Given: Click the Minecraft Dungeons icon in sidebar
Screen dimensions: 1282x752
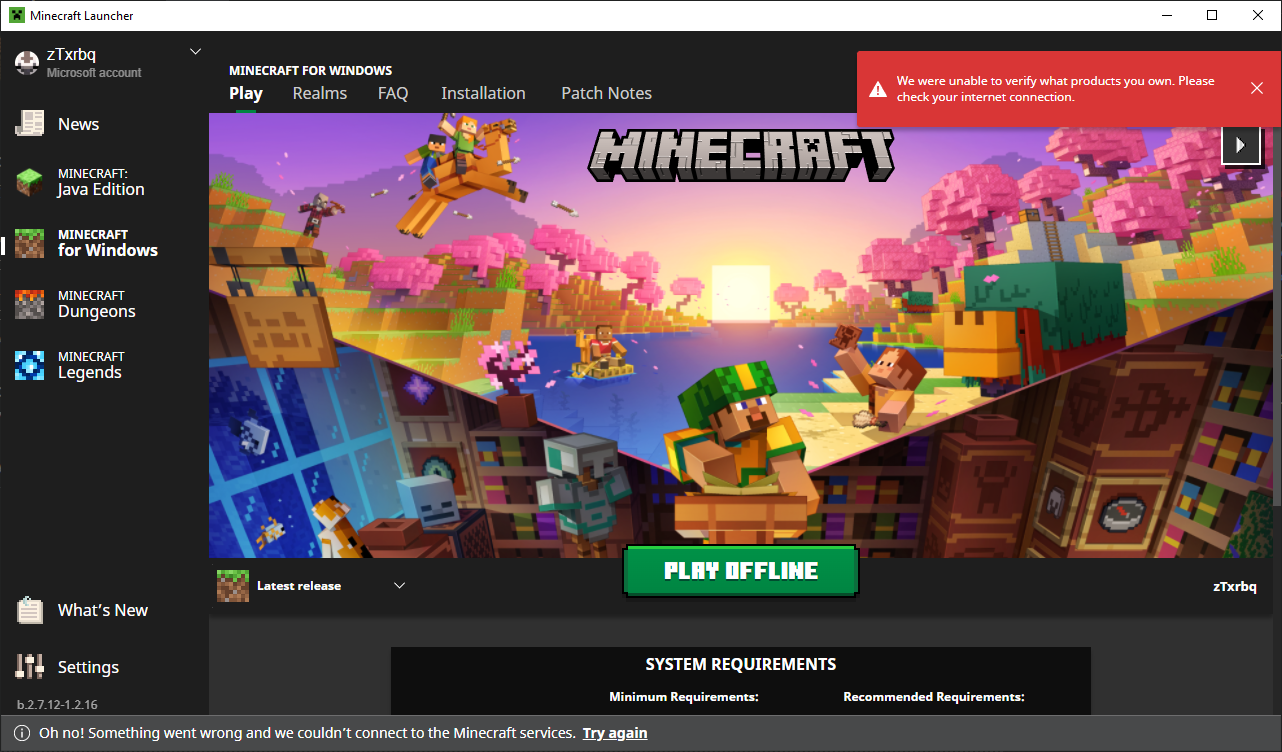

☆ ☆ ☆ ☆

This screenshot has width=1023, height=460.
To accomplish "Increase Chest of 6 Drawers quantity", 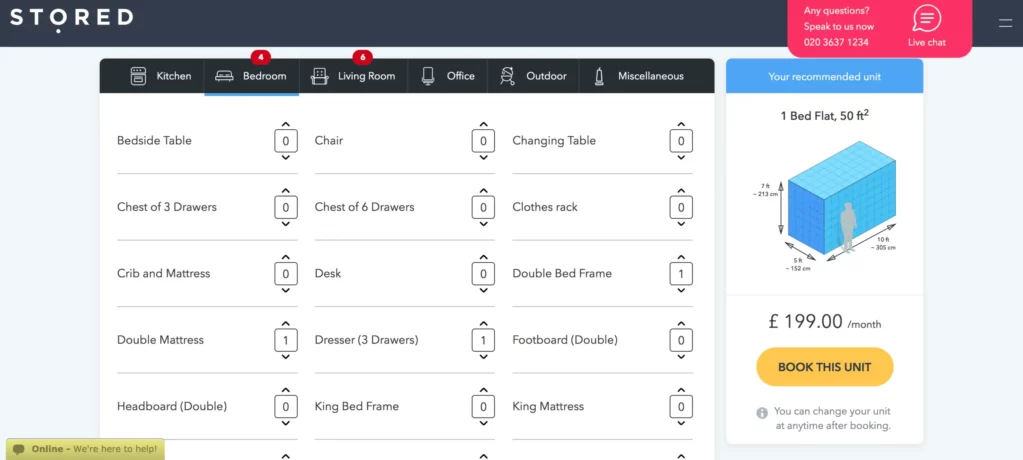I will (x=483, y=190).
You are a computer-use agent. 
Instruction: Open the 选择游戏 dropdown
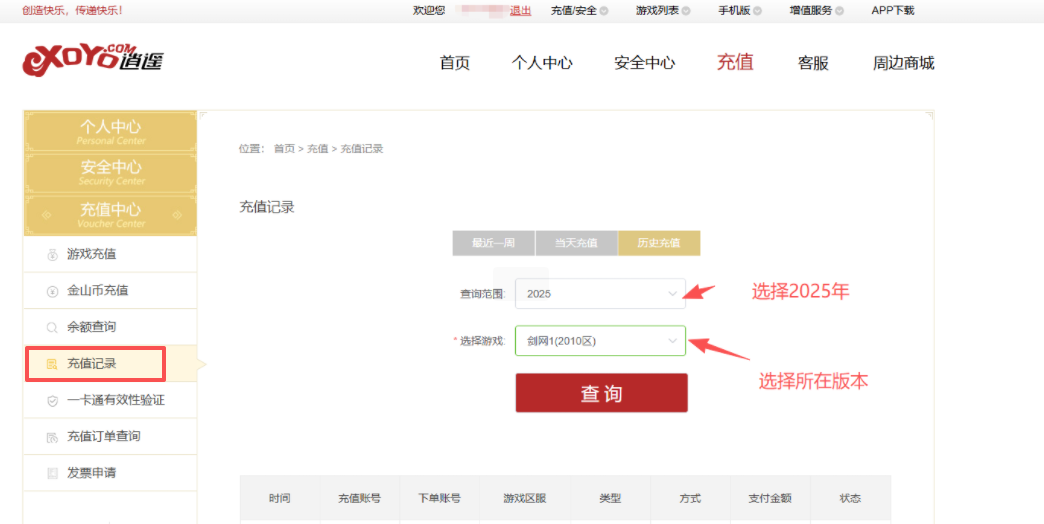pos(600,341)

☆ ☆ ☆ ☆

**EXERCISE:**
Rewrite the records starting at the line containing "Given: Click the" and ending after the line containing "Screen dimensions: 1282x752", with "sidebar" replaced by "toolbar" and everything else unchanged.

**THE OUTPUT:**
Given: Click the Minecraft Dungeons icon in toolbar
Screen dimensions: 1282x752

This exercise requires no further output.